Step 15: See your next appointment, be underwhelmed (again), then race back to the previous place. A month ago we were basically ready to sign a lease on this condo sight unseen, but when we actually looked at it we just weren't that impressed. It was really beautiful, to be sure, but something about it just wasn't speaking to either one of us. 

Step 16: Finish your tour (after you see the building's rooftop terrace with views of th Washington Monument and Capitol, of course), then sit in the leasing office listening to the agent and telepathically communication with each other about how you should probably just sign a lease right now, right? But don't actually sign one yet, because even though this apartment is amazing, two hours ago you were afraid you didn't like this neighborhood and it was too far away from work.
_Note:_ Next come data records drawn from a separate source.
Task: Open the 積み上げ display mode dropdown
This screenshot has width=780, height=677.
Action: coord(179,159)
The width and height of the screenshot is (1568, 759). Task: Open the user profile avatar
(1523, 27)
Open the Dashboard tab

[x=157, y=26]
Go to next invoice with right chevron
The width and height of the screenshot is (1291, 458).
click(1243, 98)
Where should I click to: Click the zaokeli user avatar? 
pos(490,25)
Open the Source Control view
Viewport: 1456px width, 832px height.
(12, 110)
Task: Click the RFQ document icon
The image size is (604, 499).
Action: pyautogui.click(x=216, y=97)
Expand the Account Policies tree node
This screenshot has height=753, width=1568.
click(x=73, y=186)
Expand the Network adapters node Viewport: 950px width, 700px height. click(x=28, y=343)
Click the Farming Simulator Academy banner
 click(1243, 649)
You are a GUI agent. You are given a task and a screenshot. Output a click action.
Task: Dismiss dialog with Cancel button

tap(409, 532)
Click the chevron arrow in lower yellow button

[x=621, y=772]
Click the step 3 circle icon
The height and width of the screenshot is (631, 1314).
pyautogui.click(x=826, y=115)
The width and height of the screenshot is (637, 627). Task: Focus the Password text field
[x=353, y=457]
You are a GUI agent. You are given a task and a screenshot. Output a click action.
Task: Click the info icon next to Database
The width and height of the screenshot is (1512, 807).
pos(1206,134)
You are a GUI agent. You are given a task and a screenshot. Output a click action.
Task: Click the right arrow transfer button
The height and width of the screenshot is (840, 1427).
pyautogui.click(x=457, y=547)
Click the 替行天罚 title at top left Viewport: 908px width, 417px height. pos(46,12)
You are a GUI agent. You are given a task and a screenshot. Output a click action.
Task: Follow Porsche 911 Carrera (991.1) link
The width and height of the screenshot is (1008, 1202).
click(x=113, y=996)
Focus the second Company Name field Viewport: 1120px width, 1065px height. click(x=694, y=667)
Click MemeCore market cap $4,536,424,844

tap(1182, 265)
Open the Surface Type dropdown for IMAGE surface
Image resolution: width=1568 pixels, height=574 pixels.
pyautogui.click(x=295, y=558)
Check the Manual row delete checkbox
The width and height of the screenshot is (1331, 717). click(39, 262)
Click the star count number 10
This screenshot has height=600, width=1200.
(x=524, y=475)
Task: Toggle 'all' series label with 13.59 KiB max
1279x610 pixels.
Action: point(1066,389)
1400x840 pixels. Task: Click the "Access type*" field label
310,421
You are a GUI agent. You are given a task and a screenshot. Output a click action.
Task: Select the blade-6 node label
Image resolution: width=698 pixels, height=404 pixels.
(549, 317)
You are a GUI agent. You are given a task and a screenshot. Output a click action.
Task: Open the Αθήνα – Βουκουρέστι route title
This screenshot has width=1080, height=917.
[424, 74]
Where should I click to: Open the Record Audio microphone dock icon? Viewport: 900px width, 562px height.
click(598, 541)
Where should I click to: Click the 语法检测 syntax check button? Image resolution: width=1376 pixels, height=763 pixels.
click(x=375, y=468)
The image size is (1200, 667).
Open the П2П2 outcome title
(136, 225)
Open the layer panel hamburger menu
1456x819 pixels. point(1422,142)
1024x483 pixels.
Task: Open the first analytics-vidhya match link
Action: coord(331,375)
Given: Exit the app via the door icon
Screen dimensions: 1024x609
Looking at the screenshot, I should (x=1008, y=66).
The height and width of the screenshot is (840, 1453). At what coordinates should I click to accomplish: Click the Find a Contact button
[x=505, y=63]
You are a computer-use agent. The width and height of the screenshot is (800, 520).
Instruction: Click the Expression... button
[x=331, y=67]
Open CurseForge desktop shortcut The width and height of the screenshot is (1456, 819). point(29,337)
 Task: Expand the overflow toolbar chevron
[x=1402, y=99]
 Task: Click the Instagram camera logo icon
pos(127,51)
Step 17: Leave to go think on it and explore the neighborhood and check out your route to work. To really get this step right, it's important to make up your mind within five minutes and frantically call the leasing office to tell them to run your application, only to be told the agent is on a tour (and potentially leasing the very apartment you want).

Step 18: Run back to the leasing office and tell the agent you're in. Cancel all other appointments for the day and then figure out how many times you can bother the leasing agent with excuses about why you need to go back up to see the apartment. 

And that, friends, is how you can end up with a great apartment you didn't think you'd like in a city you didn't think you'd want to live in in just 18 easy steps! Happy house hunting!

12 comments :

  1. Ha, I love this post! It always seems like you know exactly what you want/don't want when you're going in and you end up with something that totally surprises you. At least, that's how it always works for me ;)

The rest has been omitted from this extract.